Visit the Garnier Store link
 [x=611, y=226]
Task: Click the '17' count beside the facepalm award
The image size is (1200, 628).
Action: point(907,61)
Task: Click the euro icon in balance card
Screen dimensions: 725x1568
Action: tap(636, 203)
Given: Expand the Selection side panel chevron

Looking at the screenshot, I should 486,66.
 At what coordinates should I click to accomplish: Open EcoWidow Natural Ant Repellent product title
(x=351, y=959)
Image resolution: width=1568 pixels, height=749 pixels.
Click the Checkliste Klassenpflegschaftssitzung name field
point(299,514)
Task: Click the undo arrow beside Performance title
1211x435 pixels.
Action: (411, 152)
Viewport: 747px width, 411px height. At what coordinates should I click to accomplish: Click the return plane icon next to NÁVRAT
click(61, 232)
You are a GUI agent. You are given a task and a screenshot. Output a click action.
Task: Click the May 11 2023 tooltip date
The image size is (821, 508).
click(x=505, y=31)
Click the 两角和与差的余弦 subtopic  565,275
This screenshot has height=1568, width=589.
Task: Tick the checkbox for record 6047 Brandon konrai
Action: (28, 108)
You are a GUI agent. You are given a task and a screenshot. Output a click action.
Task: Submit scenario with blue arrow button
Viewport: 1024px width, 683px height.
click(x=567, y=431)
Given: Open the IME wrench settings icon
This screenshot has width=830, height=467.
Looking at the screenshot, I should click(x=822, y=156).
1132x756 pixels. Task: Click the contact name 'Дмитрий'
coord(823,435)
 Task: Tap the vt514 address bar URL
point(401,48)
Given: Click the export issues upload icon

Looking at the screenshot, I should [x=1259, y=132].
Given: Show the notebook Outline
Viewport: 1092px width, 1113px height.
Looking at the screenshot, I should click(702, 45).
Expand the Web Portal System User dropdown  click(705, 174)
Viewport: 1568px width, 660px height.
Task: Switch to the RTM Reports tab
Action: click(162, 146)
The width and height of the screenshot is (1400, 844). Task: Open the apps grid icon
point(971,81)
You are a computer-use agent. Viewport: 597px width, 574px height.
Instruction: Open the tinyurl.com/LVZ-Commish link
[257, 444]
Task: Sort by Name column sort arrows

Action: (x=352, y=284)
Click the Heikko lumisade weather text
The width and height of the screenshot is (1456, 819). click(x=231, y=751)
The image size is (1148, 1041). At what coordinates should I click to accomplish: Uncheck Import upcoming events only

## Tâche donnée
Présentez toutes les lignes des enregistrements ci-dessus sous forme de tableau Markdown, avec une colonne « N° » pour le numéro de ligne et une colonne « Texte » pour la ligne elle-même. Omettez les lignes vides.

## Solution de l'exercice
| N° | Texte |
|---|---|
| 1 | Visit the Garnier Store link |
| 2 |  [x=611, y=226] |
| 3 | Task: Click the '17' count beside the facepalm award |
| 4 | The image size is (1200, 628). |
| 5 | Action: point(907,61) |
| 6 | Task: Click the euro icon in balance card |
| 7 | Screen dimensions: 725x1568 |
| 8 | Action: tap(636, 203) |
| 9 | Given: Expand the Selection side panel chevron |
| 10 | Looking at the screenshot, I should 486,66. |
| 11 |  At what coordinates should I click to accomplish: Open EcoWidow Natural Ant Repellent product title |
| 12 | (x=351, y=959) |
| 13 | Image resolution: width=1568 pixels, height=749 pixels. |
| 14 | Click the Checkliste Klassenpflegschaftssitzung name field |
| 15 | point(299,514) |
| 16 | Task: Click the undo arrow beside Performance title |
| 17 | 1211x435 pixels. |
| 18 | Action: (411, 152) |
| 19 | Viewport: 747px width, 411px height. At what coordinates should I click to accomplish: Click the return plane icon next to NÁVRAT |
| 20 | click(61, 232) |
| 21 | You are a GUI agent. You are given a task and a screenshot. Output a click action. |
| 22 | Task: Click the May 11 2023 tooltip date |
| 23 | The image size is (821, 508). |
| 24 | click(x=505, y=31) |
| 25 | Click the 两角和与差的余弦 subtopic  565,275 |
| 26 | This screenshot has height=1568, width=589. |
| 27 | Task: Tick the checkbox for record 6047 Brandon konrai |
| 28 | Action: (28, 108) |
| 29 | You are a GUI agent. You are given a task and a screenshot. Output a click action. |
| 30 | Task: Submit scenario with blue arrow button |
| 31 | Viewport: 1024px width, 683px height. |
| 32 | click(x=567, y=431) |
| 33 | Given: Open the IME wrench settings icon |
| 34 | This screenshot has width=830, height=467. |
| 35 | Looking at the screenshot, I should click(x=822, y=156). |
| 36 | 1132x756 pixels. Task: Click the contact name 'Дмитрий' |
| 37 | coord(823,435) |
| 38 |  Task: Tap the vt514 address bar URL |
| 39 | point(401,48) |
| 40 | Given: Click the export issues upload icon |
| 41 | Looking at the screenshot, I should [x=1259, y=132]. |
| 42 | Given: Show the notebook Outline |
| 43 | Viewport: 1092px width, 1113px height. |
| 44 | Looking at the screenshot, I should click(702, 45). |
| 45 | Expand the Web Portal System User dropdown  click(705, 174) |
| 46 | Viewport: 1568px width, 660px height. |
| 47 | Task: Switch to the RTM Reports tab |
| 48 | Action: click(162, 146) |
| 49 | The width and height of the screenshot is (1400, 844). Task: Open the apps grid icon |
| 50 | point(971,81) |
| 51 | You are a computer-use agent. Viewport: 597px width, 574px height. |
| 52 | Instruction: Open the tinyurl.com/LVZ-Commish link |
| 53 | [257, 444] |
| 54 | Task: Sort by Name column sort arrows |
| 55 | Action: (x=352, y=284) |
| 56 | Click the Heikko lumisade weather text |
| 57 | The width and height of the screenshot is (1456, 819). click(x=231, y=751) |
| 58 | The image size is (1148, 1041). At what coordinates should I click to accomplish: Uncheck Import upcoming events only |